Solaris Tunable Parameters Reference Manual

UFS

bufhwm

Description

Maximum amount of memory for caching I/O buffers. The buffers are used for writing file system metadata (superblocks, inodes, indirect blocks, and directories). Buffers are allocated as needed until the amount to be allocated would exceed bufhwm. At this point, enough buffers are reclaimed to satisfy the request.

For historical reasons, this parameter does not require the ufs: prefix.

Data Type

Signed integer

Default

2% of physical memory

Range

80 Kbytes to 20% of physical memory

Units

Kbytes

Dynamic?

No. Value is used to compute hash bucket sizes and is then stored into a data structure that adjusts the value in the field as buffers are allocated and deallocated. Attempting to adjust this value without following the locking protocol on a running system can lead to incorrect operation.

Validation

If bufhwm is less than 80 Kbytes or greater than the lesser of 20% of physical memory or twice the current amount of kernel heap, it is reset to the lesser of 20% of physical memory or twice the current amount of kernel heap. The following message appears on the system console and in the /var/adm/messages file.


"binit: bufhwm out of range (value attempted). Using N."

Value attempted refers to the value entered in /etc/system or by using the kadb -d command. N is the value computed by the system based on available system memory.

When to Change

Since buffers are only allocated as they are needed, the overhead from the default setting is the allocation of a number of control structures to handle the maximum possible number of buffers. These structures consume 52 bytes per potential buffer on a 32–bit kernel and 104 bytes per potential buffer on a 64–bit kernel. On a 512 Mbyte 64–bit kernel this consumes 104*10144 bytes, or 1 Mbyte. The header allocations assumes buffers are 1 Kbyte in size, although in most cases, the buffer size is larger.

The amount of memory, which has not been allocated in the buffer pool, can be found by looking at the bfreelist structure in the kernel with a kernel debugger. The field of interest in the structure is bufsize, which is the possible remaining memory in bytes. Looking at it with the buf macro by using mdb:


# mdb -k
Loading modules: [ unix krtld genunix ip nfs ipc ]
> bfreelist$<buf
bfreelist:
[ elided ]
bfreelist + 0x78:	bufsize			[ elided ]
				 	      75734016

bufhwm on this system, with 6 Gbytes of memory, is 122277. It is not directly possible to determine the number of header structures used since the actual buffer size requested is usually larger than 1 Kbyte. However, some space might be profitably reclaimed from control structure allocation for this system.
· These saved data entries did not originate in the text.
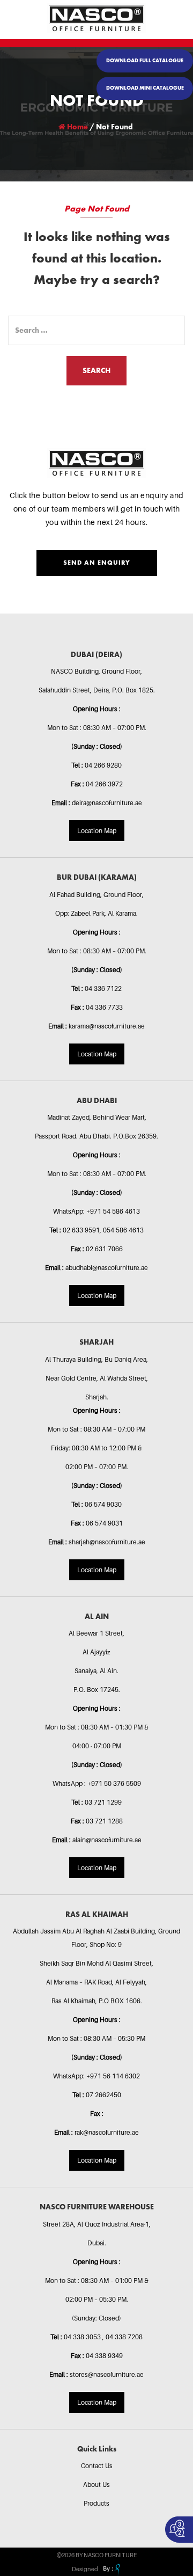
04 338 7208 (124, 2337)
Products (96, 2503)
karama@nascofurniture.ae (107, 1026)
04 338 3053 (83, 2337)
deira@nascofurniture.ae (107, 803)
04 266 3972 (104, 784)
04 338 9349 (104, 2356)
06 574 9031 (104, 1523)
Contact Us (97, 2466)
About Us (96, 2484)
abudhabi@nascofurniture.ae (106, 1268)
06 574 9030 (103, 1504)
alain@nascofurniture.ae (107, 1840)
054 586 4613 (123, 1230)
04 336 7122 (103, 988)
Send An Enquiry (96, 563)
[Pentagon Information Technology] (110, 2569)
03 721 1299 (103, 1802)
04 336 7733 (104, 1007)
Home (76, 127)
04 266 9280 (103, 765)
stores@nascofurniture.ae (107, 2374)
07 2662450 (103, 2095)
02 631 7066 (104, 1249)
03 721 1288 (104, 1821)
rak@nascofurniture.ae (107, 2132)
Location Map (96, 831)
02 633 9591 (81, 1230)
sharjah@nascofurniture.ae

The same structure on the 512 Mbyte system shows that only 4 Kbytes of 10144 Kbytes has not been allocated. When the biostats kstat is examined with kstat -n biostats, it is seen that the system had a reasonable ratio of buffer_cache_hits to buffer_cache_lookups as well. This indicates that the default setting is reasonable for that system.

Commitment Level

Unstable

ndquot

Description

Number of quota structures for the UFS file system that should be allocated. Relevant only if quotas are enabled on one or more UFS file systems. Because of historical reasons, the ufs: prefix is not needed.

Data Type

Signed integer

Default

((maxusers x 40) / 4) + max_nprocs

Range

0 to MAXINT

Units

Quota structures

Dynamic?

No

Validation

None. Excessively large values hang the system.

When to Change

When the default number of quota structures is not enough. This situation is indicated by the following message displayed on the console or written in the message log.


dquot table full
Commitment Level

Unstable

ufs_ninode

Description

Number of inodes to be held in memory. Inodes are cached globally (for UFS), not on a per-file system basis.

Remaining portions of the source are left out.